[The request] Reproduce the listing below, substituting "desktop agent" for every occurrence of "GUI agent" and leaving all other text unchanged.

Items listed in a dataset:
________________________________________

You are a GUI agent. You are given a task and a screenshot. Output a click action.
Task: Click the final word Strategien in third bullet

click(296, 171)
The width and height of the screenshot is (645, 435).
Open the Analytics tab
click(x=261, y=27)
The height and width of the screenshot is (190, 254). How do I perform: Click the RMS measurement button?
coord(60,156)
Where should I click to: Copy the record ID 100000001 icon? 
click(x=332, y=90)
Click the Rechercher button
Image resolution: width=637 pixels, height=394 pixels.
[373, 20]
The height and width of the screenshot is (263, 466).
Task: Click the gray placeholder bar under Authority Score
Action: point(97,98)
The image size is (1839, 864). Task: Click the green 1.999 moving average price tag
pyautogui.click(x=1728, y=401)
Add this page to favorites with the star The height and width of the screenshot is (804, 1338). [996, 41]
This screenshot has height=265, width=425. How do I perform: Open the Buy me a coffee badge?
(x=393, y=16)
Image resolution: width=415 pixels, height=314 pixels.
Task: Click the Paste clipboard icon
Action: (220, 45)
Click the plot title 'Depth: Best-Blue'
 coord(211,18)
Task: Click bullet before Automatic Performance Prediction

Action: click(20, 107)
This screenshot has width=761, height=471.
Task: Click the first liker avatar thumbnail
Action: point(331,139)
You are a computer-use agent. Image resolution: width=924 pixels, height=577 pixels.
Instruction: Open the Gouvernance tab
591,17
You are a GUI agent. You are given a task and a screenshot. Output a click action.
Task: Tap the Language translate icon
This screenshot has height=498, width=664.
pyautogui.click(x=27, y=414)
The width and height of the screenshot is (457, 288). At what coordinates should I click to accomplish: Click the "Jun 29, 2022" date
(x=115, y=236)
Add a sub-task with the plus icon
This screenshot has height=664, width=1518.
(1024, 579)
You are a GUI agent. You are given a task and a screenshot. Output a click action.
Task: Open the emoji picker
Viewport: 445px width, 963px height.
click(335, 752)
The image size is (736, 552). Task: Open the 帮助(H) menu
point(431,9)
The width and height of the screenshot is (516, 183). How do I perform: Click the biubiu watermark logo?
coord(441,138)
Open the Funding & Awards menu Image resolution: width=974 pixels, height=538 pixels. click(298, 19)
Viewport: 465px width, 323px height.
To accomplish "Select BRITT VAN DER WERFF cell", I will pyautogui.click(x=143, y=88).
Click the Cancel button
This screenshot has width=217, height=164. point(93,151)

________________________________________

[The reply]
You are a desktop agent. You are given a task and a screenshot. Output a click action.
Task: Click the final word Strategien in third bullet

click(296, 171)
The width and height of the screenshot is (645, 435).
Open the Analytics tab
click(x=261, y=27)
The height and width of the screenshot is (190, 254). How do I perform: Click the RMS measurement button?
coord(60,156)
Where should I click to: Copy the record ID 100000001 icon? 
click(x=332, y=90)
Click the Rechercher button
Image resolution: width=637 pixels, height=394 pixels.
[373, 20]
The height and width of the screenshot is (263, 466).
Task: Click the gray placeholder bar under Authority Score
Action: point(97,98)
The image size is (1839, 864). Task: Click the green 1.999 moving average price tag
pyautogui.click(x=1728, y=401)
Add this page to favorites with the star The height and width of the screenshot is (804, 1338). [996, 41]
This screenshot has height=265, width=425. How do I perform: Open the Buy me a coffee badge?
(x=393, y=16)
Image resolution: width=415 pixels, height=314 pixels.
Task: Click the Paste clipboard icon
Action: (220, 45)
Click the plot title 'Depth: Best-Blue'
 coord(211,18)
Task: Click bullet before Automatic Performance Prediction

Action: click(20, 107)
This screenshot has width=761, height=471.
Task: Click the first liker avatar thumbnail
Action: point(331,139)
You are a computer-use agent. Image resolution: width=924 pixels, height=577 pixels.
Instruction: Open the Gouvernance tab
591,17
You are a desktop agent. You are given a task and a screenshot. Output a click action.
Task: Tap the Language translate icon
This screenshot has height=498, width=664.
pyautogui.click(x=27, y=414)
The width and height of the screenshot is (457, 288). At what coordinates should I click to accomplish: Click the "Jun 29, 2022" date
(x=115, y=236)
Add a sub-task with the plus icon
This screenshot has height=664, width=1518.
(1024, 579)
You are a desktop agent. You are given a task and a screenshot. Output a click action.
Task: Open the emoji picker
Viewport: 445px width, 963px height.
click(335, 752)
The image size is (736, 552). Task: Open the 帮助(H) menu
point(431,9)
The width and height of the screenshot is (516, 183). How do I perform: Click the biubiu watermark logo?
coord(441,138)
Open the Funding & Awards menu Image resolution: width=974 pixels, height=538 pixels. click(298, 19)
Viewport: 465px width, 323px height.
To accomplish "Select BRITT VAN DER WERFF cell", I will pyautogui.click(x=143, y=88).
Click the Cancel button
This screenshot has width=217, height=164. point(93,151)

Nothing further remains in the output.